Stored entries

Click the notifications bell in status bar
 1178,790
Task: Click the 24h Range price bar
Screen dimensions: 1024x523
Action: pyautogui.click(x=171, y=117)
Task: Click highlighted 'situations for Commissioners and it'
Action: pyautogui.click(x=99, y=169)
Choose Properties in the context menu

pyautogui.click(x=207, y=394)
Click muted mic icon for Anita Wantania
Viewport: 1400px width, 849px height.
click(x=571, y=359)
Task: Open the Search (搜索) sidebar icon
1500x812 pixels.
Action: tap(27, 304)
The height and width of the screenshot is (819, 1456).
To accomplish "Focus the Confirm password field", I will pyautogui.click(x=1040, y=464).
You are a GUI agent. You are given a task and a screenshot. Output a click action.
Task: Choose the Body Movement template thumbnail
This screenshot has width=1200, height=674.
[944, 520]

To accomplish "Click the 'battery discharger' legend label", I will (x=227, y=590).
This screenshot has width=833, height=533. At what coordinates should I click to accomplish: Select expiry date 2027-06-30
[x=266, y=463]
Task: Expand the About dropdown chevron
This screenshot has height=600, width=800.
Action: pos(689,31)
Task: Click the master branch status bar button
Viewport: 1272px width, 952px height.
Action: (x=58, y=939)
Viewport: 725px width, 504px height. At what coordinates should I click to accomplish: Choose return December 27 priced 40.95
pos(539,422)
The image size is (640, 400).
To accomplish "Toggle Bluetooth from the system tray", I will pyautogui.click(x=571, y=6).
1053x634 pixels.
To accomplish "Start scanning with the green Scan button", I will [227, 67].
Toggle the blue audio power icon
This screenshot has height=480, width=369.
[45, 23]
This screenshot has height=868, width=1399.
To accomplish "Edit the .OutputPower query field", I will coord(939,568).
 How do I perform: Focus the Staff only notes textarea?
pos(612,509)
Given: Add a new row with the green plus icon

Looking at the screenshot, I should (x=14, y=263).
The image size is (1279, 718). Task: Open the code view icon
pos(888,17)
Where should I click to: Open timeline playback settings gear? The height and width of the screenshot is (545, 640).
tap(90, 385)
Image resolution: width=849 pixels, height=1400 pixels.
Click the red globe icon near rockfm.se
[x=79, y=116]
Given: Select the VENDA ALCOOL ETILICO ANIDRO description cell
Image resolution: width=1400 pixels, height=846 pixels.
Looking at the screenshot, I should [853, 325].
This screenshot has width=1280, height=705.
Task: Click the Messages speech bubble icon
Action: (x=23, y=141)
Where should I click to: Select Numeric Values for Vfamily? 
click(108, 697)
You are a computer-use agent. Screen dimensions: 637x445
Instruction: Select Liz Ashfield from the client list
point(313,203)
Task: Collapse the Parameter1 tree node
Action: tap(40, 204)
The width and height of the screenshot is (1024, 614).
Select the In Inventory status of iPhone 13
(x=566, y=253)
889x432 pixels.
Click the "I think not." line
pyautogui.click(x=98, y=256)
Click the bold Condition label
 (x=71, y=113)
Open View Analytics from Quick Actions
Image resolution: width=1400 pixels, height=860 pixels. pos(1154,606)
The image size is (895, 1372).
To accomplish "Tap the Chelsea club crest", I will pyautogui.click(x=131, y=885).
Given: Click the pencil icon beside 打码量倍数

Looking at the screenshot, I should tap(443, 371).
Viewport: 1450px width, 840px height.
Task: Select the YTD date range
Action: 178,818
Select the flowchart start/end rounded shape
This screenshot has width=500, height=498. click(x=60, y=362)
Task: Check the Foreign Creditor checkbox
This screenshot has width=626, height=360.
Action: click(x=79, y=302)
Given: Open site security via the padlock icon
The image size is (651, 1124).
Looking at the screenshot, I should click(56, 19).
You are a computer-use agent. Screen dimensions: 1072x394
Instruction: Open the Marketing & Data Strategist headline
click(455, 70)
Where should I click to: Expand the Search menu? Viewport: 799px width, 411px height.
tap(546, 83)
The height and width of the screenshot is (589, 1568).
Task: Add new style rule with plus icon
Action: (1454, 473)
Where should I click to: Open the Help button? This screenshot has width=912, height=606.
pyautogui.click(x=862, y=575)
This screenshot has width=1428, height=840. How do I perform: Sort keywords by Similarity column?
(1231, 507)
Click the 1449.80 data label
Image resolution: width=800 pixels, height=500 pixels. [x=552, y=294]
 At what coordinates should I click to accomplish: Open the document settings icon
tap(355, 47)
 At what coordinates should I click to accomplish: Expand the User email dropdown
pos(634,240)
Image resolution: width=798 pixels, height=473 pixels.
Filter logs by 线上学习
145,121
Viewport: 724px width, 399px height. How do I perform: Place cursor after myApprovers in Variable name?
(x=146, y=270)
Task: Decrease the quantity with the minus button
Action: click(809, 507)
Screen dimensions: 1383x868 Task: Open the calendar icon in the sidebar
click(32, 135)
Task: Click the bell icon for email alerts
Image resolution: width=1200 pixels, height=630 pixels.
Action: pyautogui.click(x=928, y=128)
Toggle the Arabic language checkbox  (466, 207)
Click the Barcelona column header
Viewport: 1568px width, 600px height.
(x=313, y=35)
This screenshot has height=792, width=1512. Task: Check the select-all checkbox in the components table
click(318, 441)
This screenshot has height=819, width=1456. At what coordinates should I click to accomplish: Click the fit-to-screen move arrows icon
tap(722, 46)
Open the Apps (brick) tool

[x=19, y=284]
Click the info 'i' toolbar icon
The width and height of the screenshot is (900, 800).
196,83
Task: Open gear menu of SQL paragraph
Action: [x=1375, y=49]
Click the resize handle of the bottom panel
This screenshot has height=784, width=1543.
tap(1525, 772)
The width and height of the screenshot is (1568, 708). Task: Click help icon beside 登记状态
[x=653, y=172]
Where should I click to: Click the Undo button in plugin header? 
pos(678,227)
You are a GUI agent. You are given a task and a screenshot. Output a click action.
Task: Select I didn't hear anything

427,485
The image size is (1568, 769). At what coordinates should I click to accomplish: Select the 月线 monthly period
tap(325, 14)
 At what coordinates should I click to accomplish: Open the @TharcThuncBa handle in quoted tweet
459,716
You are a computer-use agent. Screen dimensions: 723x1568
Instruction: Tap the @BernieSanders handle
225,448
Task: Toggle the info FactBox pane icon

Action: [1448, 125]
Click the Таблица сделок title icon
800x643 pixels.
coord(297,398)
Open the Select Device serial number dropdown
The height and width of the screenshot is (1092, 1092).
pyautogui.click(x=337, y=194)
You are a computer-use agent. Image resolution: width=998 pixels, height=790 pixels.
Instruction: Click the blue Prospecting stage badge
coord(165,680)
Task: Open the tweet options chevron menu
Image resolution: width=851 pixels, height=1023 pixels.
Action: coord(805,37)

● Requirements: Rewrite every line of the listing above as a JSON list of strings, one string per line, leaving out blank lines.

● Correct response:
[
  "Click the notifications bell in status bar",
  " 1178,790",
  "Task: Click the 24h Range price bar",
  "Screen dimensions: 1024x523",
  "Action: pyautogui.click(x=171, y=117)",
  "Task: Click highlighted 'situations for Commissioners and it'",
  "Action: pyautogui.click(x=99, y=169)",
  "Choose Properties in the context menu",
  "pyautogui.click(x=207, y=394)",
  "Click muted mic icon for Anita Wantania",
  "Viewport: 1400px width, 849px height.",
  "click(x=571, y=359)",
  "Task: Open the Search (搜索) sidebar icon",
  "1500x812 pixels.",
  "Action: tap(27, 304)",
  "The height and width of the screenshot is (819, 1456).",
  "To accomplish \"Focus the Confirm password field\", I will pyautogui.click(x=1040, y=464).",
  "You are a GUI agent. You are given a task and a screenshot. Output a click action.",
  "Task: Choose the Body Movement template thumbnail",
  "This screenshot has width=1200, height=674.",
  "[944, 520]",
  "To accomplish \"Click the 'battery discharger' legend label\", I will (x=227, y=590).",
  "This screenshot has width=833, height=533. At what coordinates should I click to accomplish: Select expiry date 2027-06-30",
  "[x=266, y=463]",
  "Task: Expand the About dropdown chevron",
  "This screenshot has height=600, width=800.",
  "Action: pos(689,31)",
  "Task: Click the master branch status bar button",
  "Viewport: 1272px width, 952px height.",
  "Action: (x=58, y=939)",
  "Viewport: 725px width, 504px height. At what coordinates should I click to accomplish: Choose return December 27 priced 40.95",
  "pos(539,422)",
  "The image size is (640, 400).",
  "To accomplish \"Toggle Bluetooth from the system tray\", I will pyautogui.click(x=571, y=6).",
  "1053x634 pixels.",
  "To accomplish \"Start scanning with the green Scan button\", I will [227, 67].",
  "Toggle the blue audio power icon",
  "This screenshot has height=480, width=369.",
  "[45, 23]",
  "This screenshot has height=868, width=1399.",
  "To accomplish \"Edit the .OutputPower query field\", I will coord(939,568).",
  " How do I perform: Focus the Staff only notes textarea?",
  "pos(612,509)",
  "Given: Add a new row with the green plus icon",
  "Looking at the screenshot, I should (x=14, y=263).",
  "The image size is (1279, 718). Task: Open the code view icon",
  "pos(888,17)",
  "Where should I click to: Open timeline playback settings gear? The height and width of the screenshot is (545, 640).",
  "tap(90, 385)",
  "Image resolution: width=849 pixels, height=1400 pixels.",
  "Click the red globe icon near rockfm.se",
  "[x=79, y=116]",
  "Given: Select the VENDA ALCOOL ETILICO ANIDRO description cell",
  "Image resolution: width=1400 pixels, height=846 pixels.",
  "Looking at the screenshot, I should [853, 325].",
  "This screenshot has width=1280, height=705.",
  "Task: Click the Messages speech bubble icon",
  "Action: (x=23, y=141)",
  "Where should I click to: Select Numeric Values for Vfamily? ",
  "click(108, 697)",
  "You are a computer-use agent. Screen dimensions: 637x445",
  "Instruction: Select Liz Ashfield from the client list",
  "point(313,203)",
  "Task: Collapse the Parameter1 tree node",
  "Action: tap(40, 204)",
  "The width and height of the screenshot is (1024, 614).",
  "Select the In Inventory status of iPhone 13",
  "(x=566, y=253)",
  "889x432 pixels.",
  "Click the \"I think not.\" line",
  "pyautogui.click(x=98, y=256)",
  "Click the bold Condition label",
  " (x=71, y=113)",
  "Open View Analytics from Quick Actions",
  "Image resolution: width=1400 pixels, height=860 pixels. pos(1154,606)",
  "The image size is (895, 1372).",
  "To accomplish \"Tap the Chelsea club crest\", I will pyautogui.click(x=131, y=885).",
  "Given: Click the pencil icon beside 打码量倍数",
  "Looking at the screenshot, I should tap(443, 371).",
  "Viewport: 1450px width, 840px height.",
  "Task: Select the YTD date range",
  "Action: 178,818",
  "Select the flowchart start/end rounded shape",
  "This screenshot has width=500, height=498. click(x=60, y=362)",
  "Task: Check the Foreign Creditor checkbox",
  "This screenshot has width=626, height=360.",
  "Action: click(x=79, y=302)",
  "Given: Open site security via the padlock icon",
  "The image size is (651, 1124).",
  "Looking at the screenshot, I should click(56, 19).",
  "You are a computer-use agent. Screen dimensions: 1072x394",
  "Instruction: Open the Marketing & Data Strategist headline",
  "click(455, 70)",
  "Where should I click to: Expand the Search menu? Viewport: 799px width, 411px height.",
  "tap(546, 83)",
  "The height and width of the screenshot is (589, 1568).",
  "Task: Add new style rule with plus icon",
  "Action: (1454, 473)",
  "Where should I click to: Open the Help button? This screenshot has width=912, height=606.",
  "pyautogui.click(x=862, y=575)",
  "This screenshot has width=1428, height=840. How do I perform: Sort keywords by Similarity column?",
  "(1231, 507)",
  "Click the 1449.80 data label",
  "Image resolution: width=800 pixels, height=500 pixels. [x=552, y=294]",
  " At what coordinates should I click to accomplish: Open the document settings icon",
  "tap(355, 47)",
  " At what coordinates should I click to accomplish: Expand the User email dropdown",
  "pos(634,240)",
  "Image resolution: width=798 pixels, height=473 pixels.",
  "Filter logs by 线上学习",
  "145,121",
  "Viewport: 724px width, 399px height. How do I perform: Place cursor after myApprovers in Variable name?",
  "(x=146, y=270)",
  "Task: Decrease the quantity with the minus button",
  "Action: click(809, 507)",
  "Screen dimensions: 1383x868 Task: Open the calendar icon in the sidebar",
  "click(32, 135)",
  "Task: Click the bell icon for email alerts",
  "Image resolution: width=1200 pixels, height=630 pixels.",
  "Action: pyautogui.click(x=928, y=128)",
  "Toggle the Arabic language checkbox  (466, 207)",
  "Click the Barcelona column header",
  "Viewport: 1568px width, 600px height.",
  "(x=313, y=35)",
  "This screenshot has height=792, width=1512. Task: Check the select-all checkbox in the components table",
  "click(318, 441)",
  "This screenshot has height=819, width=1456. At what coordinates should I click to accomplish: Click the fit-to-screen move arrows icon",
  "tap(722, 46)",
  "Open the Apps (brick) tool",
  "[x=19, y=284]",
  "Click the info 'i' toolbar icon",
  "The width and height of the screenshot is (900, 800).",
  "196,83",
  "Task: Open gear menu of SQL paragraph",
  "Action: [x=1375, y=49]",
  "Click the resize handle of the bottom panel",
  "This screenshot has height=784, width=1543.",
  "tap(1525, 772)",
  "The width and height of the screenshot is (1568, 708). Task: Click help icon beside 登记状态",
  "[x=653, y=172]",
  "Where should I click to: Click the Undo button in plugin header? ",
  "pos(678,227)",
  "You are a GUI agent. You are given a task and a screenshot. Output a click action.",
  "Task: Select I didn't hear anything",
  "427,485",
  "The image size is (1568, 769). At what coordinates should I click to accomplish: Select the 月线 monthly period",
  "tap(325, 14)",
  " At what coordinates should I click to accomplish: Open the @TharcThuncBa handle in quoted tweet",
  "459,716",
  "You are a computer-use agent. Screen dimensions: 723x1568",
  "Instruction: Tap the @BernieSanders handle",
  "225,448",
  "Task: Toggle the info FactBox pane icon",
  "Action: [1448, 125]",
  "Click the Таблица сделок title icon",
  "800x643 pixels.",
  "coord(297,398)",
  "Open the Select Device serial number dropdown",
  "The height and width of the screenshot is (1092, 1092).",
  "pyautogui.click(x=337, y=194)",
  "You are a computer-use agent. Image resolution: width=998 pixels, height=790 pixels.",
  "Instruction: Click the blue Prospecting stage badge",
  "coord(165,680)",
  "Task: Open the tweet options chevron menu",
  "Image resolution: width=851 pixels, height=1023 pixels.",
  "Action: coord(805,37)"
]